> _EXERCISE DIRECTIONS_
Every line of the material below, from the top through the line with "Task: Insert an image into the email", should be reproduced exactly.

> _INFORMATION_
**********
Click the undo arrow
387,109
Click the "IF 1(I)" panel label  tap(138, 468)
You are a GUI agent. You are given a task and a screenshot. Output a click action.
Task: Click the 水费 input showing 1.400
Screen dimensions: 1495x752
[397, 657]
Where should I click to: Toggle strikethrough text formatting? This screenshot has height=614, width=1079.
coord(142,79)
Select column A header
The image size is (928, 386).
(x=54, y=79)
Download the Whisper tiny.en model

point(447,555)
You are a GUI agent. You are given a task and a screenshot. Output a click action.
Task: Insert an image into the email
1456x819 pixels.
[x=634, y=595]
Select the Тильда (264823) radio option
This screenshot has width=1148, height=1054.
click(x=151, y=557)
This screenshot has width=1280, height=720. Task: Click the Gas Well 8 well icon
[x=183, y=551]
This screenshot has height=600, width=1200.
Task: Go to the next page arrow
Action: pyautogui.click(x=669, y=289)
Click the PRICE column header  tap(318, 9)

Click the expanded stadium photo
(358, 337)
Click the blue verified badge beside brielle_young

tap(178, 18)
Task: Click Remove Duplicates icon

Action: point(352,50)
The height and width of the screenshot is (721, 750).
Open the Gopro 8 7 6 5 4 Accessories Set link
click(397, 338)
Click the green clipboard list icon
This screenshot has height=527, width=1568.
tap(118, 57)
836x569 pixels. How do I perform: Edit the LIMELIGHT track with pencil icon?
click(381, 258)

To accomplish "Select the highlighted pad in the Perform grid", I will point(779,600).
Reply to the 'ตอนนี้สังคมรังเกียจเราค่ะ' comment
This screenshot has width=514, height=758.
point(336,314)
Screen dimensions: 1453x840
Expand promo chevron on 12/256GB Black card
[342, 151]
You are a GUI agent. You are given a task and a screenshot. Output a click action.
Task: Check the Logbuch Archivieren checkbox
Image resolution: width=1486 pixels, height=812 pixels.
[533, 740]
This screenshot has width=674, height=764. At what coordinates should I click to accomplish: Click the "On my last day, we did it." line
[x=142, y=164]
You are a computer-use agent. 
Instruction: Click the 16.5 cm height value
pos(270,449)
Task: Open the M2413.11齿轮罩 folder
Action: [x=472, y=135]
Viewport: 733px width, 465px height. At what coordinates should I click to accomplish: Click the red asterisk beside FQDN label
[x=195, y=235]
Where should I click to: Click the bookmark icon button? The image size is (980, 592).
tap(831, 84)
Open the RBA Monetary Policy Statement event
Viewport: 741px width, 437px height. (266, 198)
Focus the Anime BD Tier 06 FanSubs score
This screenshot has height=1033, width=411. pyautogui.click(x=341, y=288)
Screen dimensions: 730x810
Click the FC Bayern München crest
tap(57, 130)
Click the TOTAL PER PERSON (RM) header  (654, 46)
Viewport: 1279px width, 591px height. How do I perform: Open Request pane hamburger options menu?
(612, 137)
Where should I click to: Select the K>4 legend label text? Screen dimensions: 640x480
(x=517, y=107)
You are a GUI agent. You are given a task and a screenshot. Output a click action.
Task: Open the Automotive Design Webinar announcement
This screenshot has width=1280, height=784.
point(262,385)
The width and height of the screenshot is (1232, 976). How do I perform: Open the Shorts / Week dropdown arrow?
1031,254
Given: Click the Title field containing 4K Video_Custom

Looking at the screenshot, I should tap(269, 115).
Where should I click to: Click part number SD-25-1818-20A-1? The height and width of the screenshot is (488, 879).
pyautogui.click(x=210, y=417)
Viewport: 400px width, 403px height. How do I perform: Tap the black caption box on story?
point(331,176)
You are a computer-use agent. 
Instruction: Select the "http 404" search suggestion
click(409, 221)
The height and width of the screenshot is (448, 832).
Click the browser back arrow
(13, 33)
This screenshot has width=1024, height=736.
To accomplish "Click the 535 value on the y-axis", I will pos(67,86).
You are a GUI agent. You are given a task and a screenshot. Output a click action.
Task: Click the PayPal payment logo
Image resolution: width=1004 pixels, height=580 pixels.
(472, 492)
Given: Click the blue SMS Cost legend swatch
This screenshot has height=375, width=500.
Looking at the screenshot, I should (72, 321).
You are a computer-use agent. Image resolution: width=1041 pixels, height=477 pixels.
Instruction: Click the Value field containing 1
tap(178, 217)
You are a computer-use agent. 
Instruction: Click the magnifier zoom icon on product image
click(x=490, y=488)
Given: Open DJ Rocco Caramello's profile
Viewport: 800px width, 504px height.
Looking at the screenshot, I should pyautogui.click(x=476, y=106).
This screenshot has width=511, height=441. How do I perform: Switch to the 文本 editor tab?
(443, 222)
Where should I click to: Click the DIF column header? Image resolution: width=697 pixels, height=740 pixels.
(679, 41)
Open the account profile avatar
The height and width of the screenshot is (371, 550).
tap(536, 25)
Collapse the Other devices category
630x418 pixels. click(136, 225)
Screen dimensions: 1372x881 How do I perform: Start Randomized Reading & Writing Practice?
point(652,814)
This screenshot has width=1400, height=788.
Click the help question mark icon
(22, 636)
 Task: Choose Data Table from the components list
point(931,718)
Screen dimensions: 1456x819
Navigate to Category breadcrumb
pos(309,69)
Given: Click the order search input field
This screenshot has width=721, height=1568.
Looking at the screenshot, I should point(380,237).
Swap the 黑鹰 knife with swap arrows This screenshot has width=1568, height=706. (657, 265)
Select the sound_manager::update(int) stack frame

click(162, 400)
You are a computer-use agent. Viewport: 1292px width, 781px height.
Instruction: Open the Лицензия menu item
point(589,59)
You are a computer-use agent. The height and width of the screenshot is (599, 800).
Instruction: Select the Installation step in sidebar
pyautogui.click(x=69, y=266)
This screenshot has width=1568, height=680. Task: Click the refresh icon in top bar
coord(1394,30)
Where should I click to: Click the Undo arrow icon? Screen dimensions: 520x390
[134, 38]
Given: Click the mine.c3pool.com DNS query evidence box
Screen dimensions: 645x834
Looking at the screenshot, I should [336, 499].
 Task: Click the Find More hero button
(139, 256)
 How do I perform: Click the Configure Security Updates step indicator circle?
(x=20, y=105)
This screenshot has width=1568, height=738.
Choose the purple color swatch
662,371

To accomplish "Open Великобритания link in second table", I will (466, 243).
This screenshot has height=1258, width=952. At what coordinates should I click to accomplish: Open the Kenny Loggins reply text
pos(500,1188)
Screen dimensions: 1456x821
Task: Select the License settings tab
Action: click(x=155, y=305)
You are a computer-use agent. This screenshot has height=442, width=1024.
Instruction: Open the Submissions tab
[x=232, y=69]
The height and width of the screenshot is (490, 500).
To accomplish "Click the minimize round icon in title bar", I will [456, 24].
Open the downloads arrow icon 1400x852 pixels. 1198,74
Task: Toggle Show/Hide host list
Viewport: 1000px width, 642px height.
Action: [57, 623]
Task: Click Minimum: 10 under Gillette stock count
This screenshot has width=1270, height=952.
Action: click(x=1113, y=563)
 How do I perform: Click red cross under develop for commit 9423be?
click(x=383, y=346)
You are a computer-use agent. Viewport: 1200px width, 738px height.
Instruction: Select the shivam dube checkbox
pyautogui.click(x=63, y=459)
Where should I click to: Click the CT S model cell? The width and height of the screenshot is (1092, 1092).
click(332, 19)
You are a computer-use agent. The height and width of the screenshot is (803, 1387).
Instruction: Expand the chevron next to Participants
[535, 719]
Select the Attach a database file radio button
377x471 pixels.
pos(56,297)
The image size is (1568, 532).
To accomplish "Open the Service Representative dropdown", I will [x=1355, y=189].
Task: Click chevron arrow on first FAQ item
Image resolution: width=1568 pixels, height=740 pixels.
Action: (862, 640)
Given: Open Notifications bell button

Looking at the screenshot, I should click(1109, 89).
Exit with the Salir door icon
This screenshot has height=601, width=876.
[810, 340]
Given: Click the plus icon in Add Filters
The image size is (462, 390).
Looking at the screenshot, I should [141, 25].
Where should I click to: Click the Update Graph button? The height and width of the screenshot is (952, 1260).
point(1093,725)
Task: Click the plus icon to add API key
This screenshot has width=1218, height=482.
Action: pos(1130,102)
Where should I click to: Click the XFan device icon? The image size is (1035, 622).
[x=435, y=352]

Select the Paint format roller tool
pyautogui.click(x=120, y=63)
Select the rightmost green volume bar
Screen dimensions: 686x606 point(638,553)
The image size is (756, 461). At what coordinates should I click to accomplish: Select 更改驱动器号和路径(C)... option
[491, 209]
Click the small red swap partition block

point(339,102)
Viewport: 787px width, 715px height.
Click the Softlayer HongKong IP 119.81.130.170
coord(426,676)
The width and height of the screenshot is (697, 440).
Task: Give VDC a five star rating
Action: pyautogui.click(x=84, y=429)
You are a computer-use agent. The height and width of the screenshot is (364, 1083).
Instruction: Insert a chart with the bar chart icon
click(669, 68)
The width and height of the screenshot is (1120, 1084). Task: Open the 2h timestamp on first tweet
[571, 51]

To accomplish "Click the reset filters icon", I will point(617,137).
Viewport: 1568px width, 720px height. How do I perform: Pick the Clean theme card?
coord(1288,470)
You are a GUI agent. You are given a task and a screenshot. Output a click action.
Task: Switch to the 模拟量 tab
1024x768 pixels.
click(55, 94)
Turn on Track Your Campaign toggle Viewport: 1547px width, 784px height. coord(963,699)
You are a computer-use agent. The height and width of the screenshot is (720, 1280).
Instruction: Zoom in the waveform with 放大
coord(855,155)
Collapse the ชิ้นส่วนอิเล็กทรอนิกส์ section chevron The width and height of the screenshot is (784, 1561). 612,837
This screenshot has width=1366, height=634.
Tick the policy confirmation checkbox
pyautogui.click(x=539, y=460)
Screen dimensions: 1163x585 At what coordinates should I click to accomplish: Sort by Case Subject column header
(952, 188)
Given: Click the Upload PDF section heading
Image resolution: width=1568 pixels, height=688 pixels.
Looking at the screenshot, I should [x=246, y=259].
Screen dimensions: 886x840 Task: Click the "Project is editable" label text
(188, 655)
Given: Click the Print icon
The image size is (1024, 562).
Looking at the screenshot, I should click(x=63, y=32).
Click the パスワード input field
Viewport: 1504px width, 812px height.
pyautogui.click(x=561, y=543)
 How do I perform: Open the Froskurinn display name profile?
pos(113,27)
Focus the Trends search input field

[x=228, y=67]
**********
> _SOLUTION FOR THIS EXERCISE_
Click the undo arrow
387,109
Click the "IF 1(I)" panel label  tap(138, 468)
You are a GUI agent. You are given a task and a screenshot. Output a click action.
Task: Click the 水费 input showing 1.400
Screen dimensions: 1495x752
[397, 657]
Where should I click to: Toggle strikethrough text formatting? This screenshot has height=614, width=1079.
coord(142,79)
Select column A header
The image size is (928, 386).
(x=54, y=79)
Download the Whisper tiny.en model

point(447,555)
You are a GUI agent. You are given a task and a screenshot. Output a click action.
Task: Insert an image into the email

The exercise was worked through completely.